» **BRANO DEL DOCUMENTO**
________________________________________

La pronuncia, con la quale è stata cassata, con rinvio ad altra sezione della Ctr, la decisione in appello della Commissione tributaria regionale della Calabria, ribadisce il principio, più volte espresso dalla Suprema corte (sentenza n. 9107 del 18 ottobre 2001; sentenza n. 5081 del 28 maggio 1999), che non tutte le somme corrisposte a un dipendente, in costanza di rapporto, devono essere considerate di natura retributiva in quanto, a determinate condizioni, possono avere natura risarcitoria.

La controversia, sulla quale è stata chiamata a pronunciarsi la Cassazione ha preso le mosse da un ricorso presentato alla Ctp di Cosenza, da un ispettore del lavoro, avverso un rifiuto (nella forma del silenzio rifiuto) opposto alla propria istanza di rimborso, relativa all’Irpef applicata su un rimborso forfetario che aveva ottenuto dal ministero del Lavoro per delle ispezioni effettuate presso delle cooperative.

L’accoglimento del ricorso, da parte del giudice tributario provinciale (sentenza n. 368/06/2002), era stato ribaltato, in sede d’appello, dalla Ctr Calabria, che aveva ritenuto l’indennità rientrante fra le componenti del reddito e, quindi, assoggettabile a imposizione.

________________________________________

» **LE CONSEGNE**
**A)** Spiega, basandoti sul brano del documento, perché la Ctr Calabria aveva ribaltato in appello l'accoglimento del ricorso.
**B)** Secondo il brano del documento, presso quali soggetti l'ispettore del lavoro aveva effettuato le ispezioni per cui aveva ottenuto il rimborso forfetario?
**C)** Elenca tutte le sentenze che il brano del documento cita con il loro numero.
I dati riportati di seguito costituiscono materiale indipendente dal brano.

» **ESTRATTO DEI DATI**
________________________________________

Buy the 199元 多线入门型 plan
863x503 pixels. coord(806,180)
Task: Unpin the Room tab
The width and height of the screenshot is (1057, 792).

________________________________________

» **RISPOSTE ALLE CONSEGNE**
**A)** La Ctr Calabria aveva ritenuto che l'indennità rientrasse fra le componenti del reddito e fosse quindi assoggettabile a imposizione.

**B)** Presso delle cooperative.

**C)**
- Sentenza n. 9107 del 18 ottobre 2001
- Sentenza n. 5081 del 28 maggio 1999
- Sentenza n. 368/06/2002